WATCH: Bloomberg confronts Ivy League 'liberals trying to repress conservative ideas' in 2014 Harvard speech
- Former New York City Mayor and 2020 presidential candidate Mike Bloomberg delivered a Harvard commecement speech in 2014.
- In his remarks, he addressed "censorship" and "repression" of conservative ideas on college campuses.
Former New York City Mayor and 2020 Democratic presidential candidate Mike Bloomberg delivered a commencement address at Harvard University in 2014, blasting Ivy League schools over their "censorship" and "repression" of conservative ideas, which he compared to "McCarthyism."
In the speech, uncovered by Campus Reform following Bloomberg's debut appearance in Wednesday night's Democratic presidential debate in Las Vegas, Bloomberg blasted "intolerance" and the imbalance of conservative and liberal ideaologies on America's college campuses.

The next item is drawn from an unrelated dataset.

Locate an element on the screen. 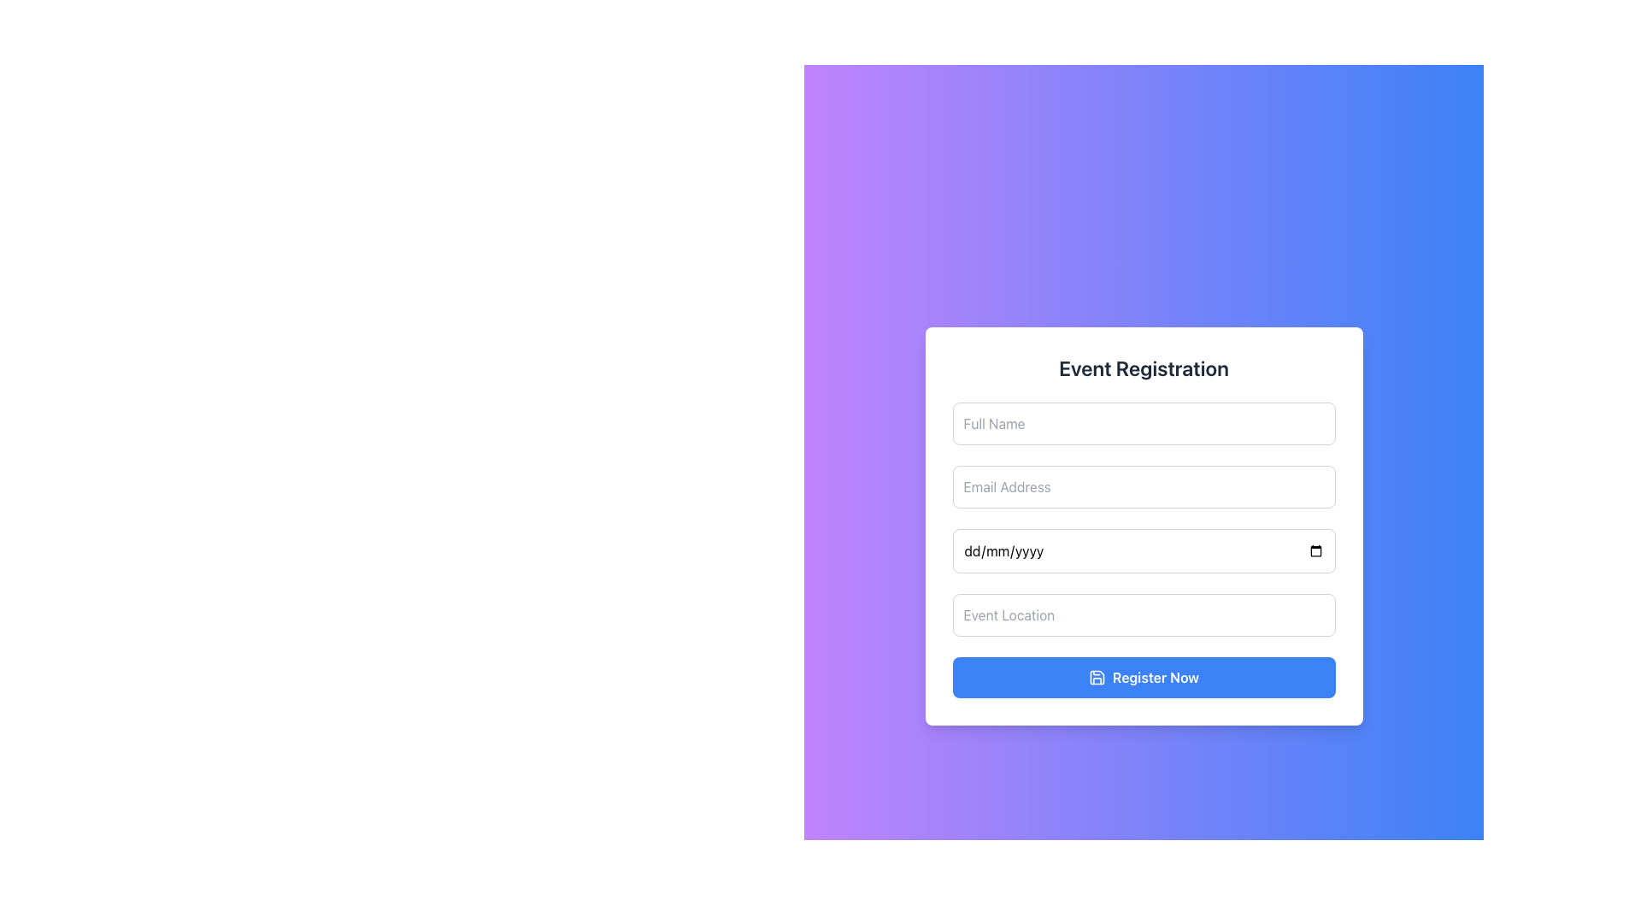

"Intolerance of ideas, whether liberal or conservative, is antithetical to individual rights and free societies and it is no less antithetical to great universities and first-rate scholarships," Bloomberg said in 2014. "There is an idea floating around college campuses, including here at Harvard, I think, that scholars should be funded only if they conform to a particular view of justice. There's a word for that idea: censorship."
The Democratic presidential candidate went on to call this "censorship" "just a modern form of McCarthyism."
"Think about the irony. In the 1950s, the right-wing was attempting to repress left-wing ideas. Today, on many college campuses, it is liberals trying to repress conservative ideas, even as conservative faculty members are at risk of becoming an endangered species and that is probably nowhere more true than it is here in the Ivy League."
Bloomberg then cited data from the Federal Election Commission, which he said shows that in 2012, "96 percent of all campaign contributions from Ivy League faculty and employees went to Barack Obama."
"That statistic should give us some pause, and I say that as someone who endorsed President Obama for re-election," Bloomberg added.